De kern van het stoken
Leuk om te weten: hout brandt niet. Hout wordt verhit, waardoor het verandert in houtgas. Met houtgas kunnen twee dingen gebeuren. 1) het houtgas reageert met zuurstof en verbrandt. Hiervoor moet je zorgen dat de temperatuur in je kachel hoog is, minstens 700 graden. Of 2) het houtgas verlaat de kachel onverbrand. Dan krijg je onnodige problemen zoals geur, gekleurde rook of zelfs overlast.

Onruststoker
Wanneer je goed stookt verbranden de houtgassen en is iedereen blij. Wanneer je echter niet op de goede manier stookt (en je de houtgassen niet weet te verbranden) kun je een hele straat onder de rook zetten. Dan ben je eigenlijk gewoon een onruststoker.

Vanaf 150 °C wordt hout omgezet in houtgas, maar het moet in de kachel nog veel heter worden voordat deze gassen kunnen verbranden. Wordt die hogere temperatuur niet bereikt, dan gaan de gassen onverbrand via de schoorsteen naar buiten. Dan krijg je ongewenste effecten. Helemaal niet nodig omdat dit eenvoudig voorkomen kan worden: door heter te stoken!

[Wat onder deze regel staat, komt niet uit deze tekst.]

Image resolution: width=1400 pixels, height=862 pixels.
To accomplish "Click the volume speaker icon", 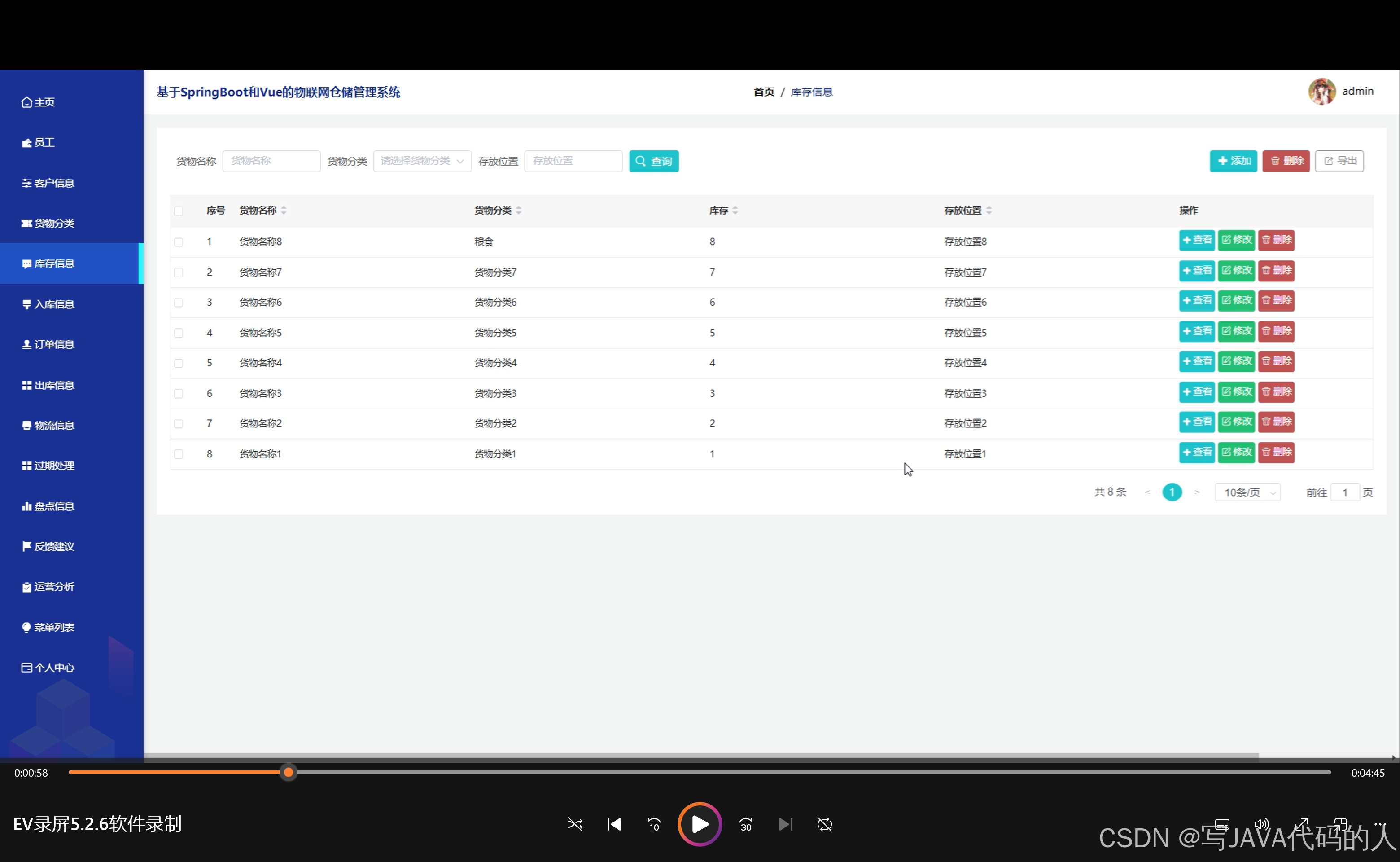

Tip: kijk eens buiten als de kachel brandt. Zie je boven je kachelpijp enkel een beetje luchtverplaatsing? Dan ben je goed bezig. Een beetje witte rook mag ook bij de start en na het bijvullen. Dat is waterdamp. Zie je donker gekleurde rook? Dat wijst op onverbrande houtgassen.

Een ander moment waarbij je kan ontdekken of je goed stookt, is bij het (laten) vegen van de schoorsteen. Als je niet goed stookt, raakt de schoorsteen vervuilt en komt er veel roetaanslag vrij bij het vegen. Stook je wel op een goede manier? Dan blijft je schoorsteen schoner en is de kans op schoorsteenbrand ook een stuk kleiner!